礼堂外围,一些穿着便装、眼神锐利的人隐在人群中,密切监视着一切。他们是赵德明在重庆的势力派来的,试图控制局面,但面对如此多的记者和公众,他们不敢轻举妄动。
林薇坐在后台一间小小的休息室里,翠儿紧张地守在一旁。林薇穿着素雅的旗袍,外面罩着一件黑色的薄呢大衣,脸上未施脂粉,显得清减而憔悴,但脊梁挺得笔直,眼神平静中蕴含着风暴来临前的巨大压力。
胡编辑匆匆进来,低声道:“林小姐,人都到得差不多了,几乎重庆所有有分量的报社和通讯社都来了,还有几家外国记者。外面……也有很多便衣。”
“我知道了,谢谢您,胡先生。”林薇点了点头,声音有些沙哑,却异常平稳,“无论如何,今天我必须把话说出去。”
时间到了。
林薇深吸一口气,在众人复杂的目光注视下,缓步走上了主席台。
刹那间,所有的灯光、所有的目光都聚焦在她身上。台下瞬间安静下来,只有相机快门声如同骤雨般响起。
林薇站在话筒前,目光扫过台下黑压压的人群,看到了好奇,看到了同情,也看到了隐藏在角落里的恶意。她缓缓开口,声音通过麦克风传遍了整个礼堂,清晰,冷静,却带着一种撼人心魄的力量:
“各位新闻界的朋友们,各位同胞们!今天,我站在这里,不是以一个作家或者学者的身份,而是以一个未婚妻的身份,一个渴望公道的普通中国人的身份……”
她开始陈述,从与沈惊鸿的相识相知,讲到他在上海的潜伏与斗争,讲到“利剑行动”的疑点,讲到那场突如其来的构陷与追捕……她没有嘶声力竭,只是用一种近乎白描的、却饱含情感的语调,将那段惊心动魄的冤屈娓娓道来。当她讲到沈惊鸿如今生死未卜,而构陷者依旧逍遥法外、甚至可能身居高位时,台下已是一片哗然和愤慨!
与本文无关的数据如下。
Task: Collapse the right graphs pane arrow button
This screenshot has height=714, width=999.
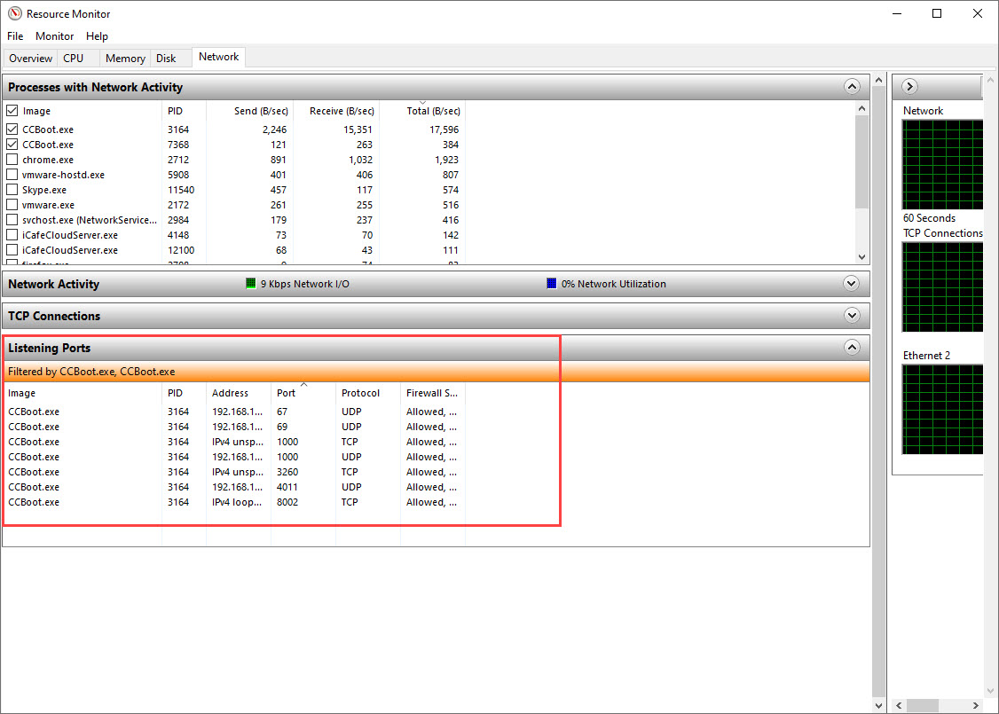Action: click(x=909, y=86)
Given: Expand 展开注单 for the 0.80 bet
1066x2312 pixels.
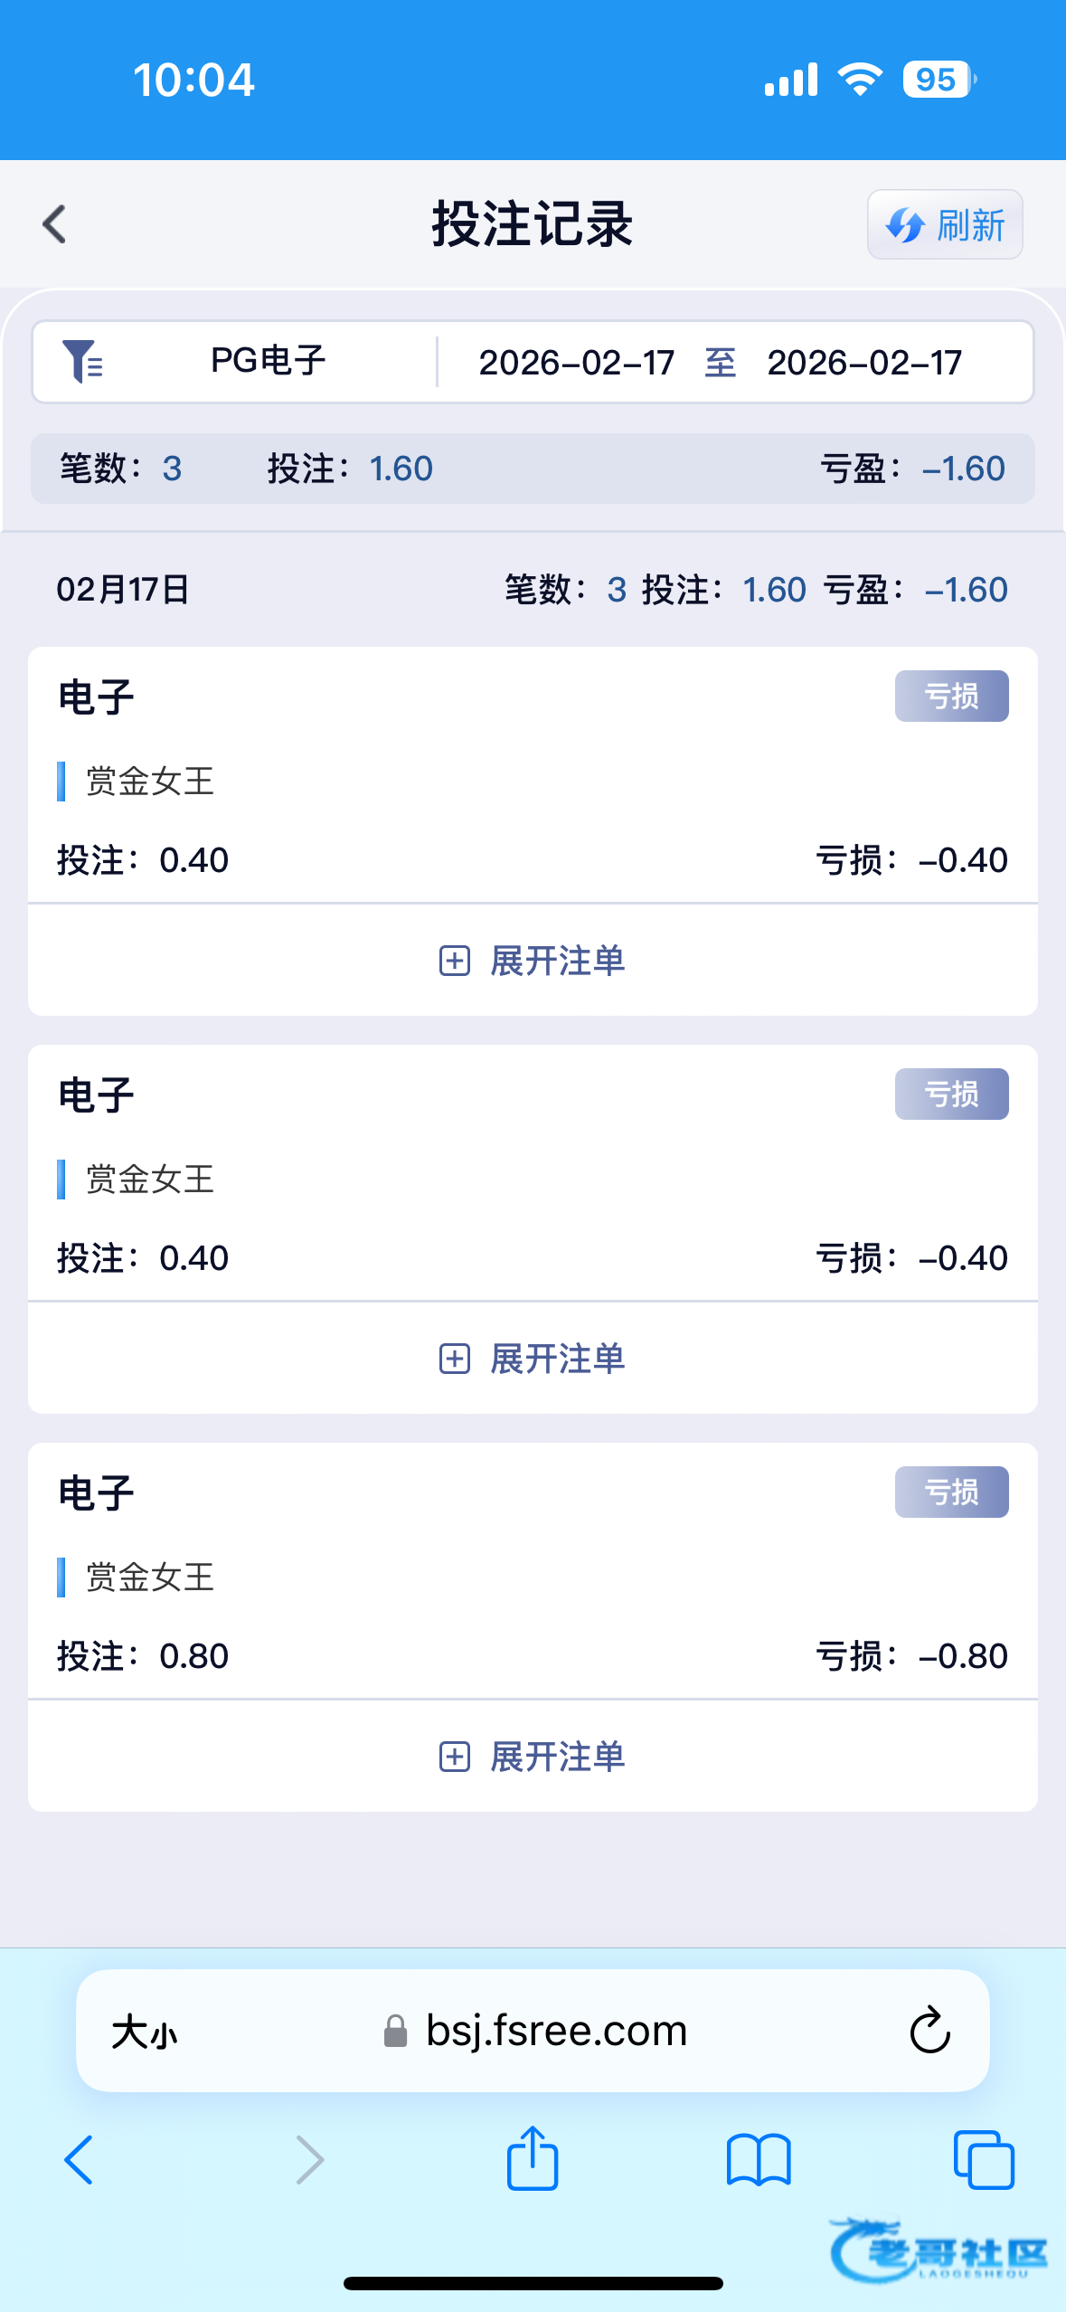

“……我知道,我今天的举动,很可能会给我带来难以预料的后果。但我别无选择!因为沉默,就是对罪恶的纵容!因为退缩,就是对忠良的背叛!”她的声音陡然提高,带着泣血般的控诉,“我今天站在这里,就是要问问这朗朗乾坤,问问这芸芸众生:难道抗击日寇有罪吗?难道坚守气节有罪吗?难道揭露叛徒有罪吗?”
“我恳请各位,用你们手中的笔,用你们的声音,将今天的真相传播出去!我恳请当局,立即彻查上海调查统计局内部,彻查赵德明!还沈惊鸿一个清白,给全国抗日军民一个交代!”
她的演讲结束了。礼堂内先是一片死寂,随即爆发出雷鸣般的掌声和议论声!记者们疯狂地记录着,提问声此起彼伏。
林薇站在台上,看着台下群情激愤的场面,她知道,自己成功了。她成功地将这颗炸弹,投向了陪都最核心的舆论场!
接下来的风暴,她已经做好了准备去承受。
上海,杜公馆。
沈惊鸿的再次到访,让万管家颇为意外,但并未立刻驱赶。在通报之后,沈惊鸿被再次带到了之前住过的那间客房。
“沈先生,杜先生不在,您这是……”万管家语气依旧客气,但带着明显的疑问。
“万管家,冒昧再次打扰,实属无奈。”沈惊鸿诚恳地说道,“只需借用贵地片刻,处理一件极其紧要的私事,处理完立刻离开,绝不多做停留。请相信,沈某绝非有意给杜先生和贵府添麻烦。”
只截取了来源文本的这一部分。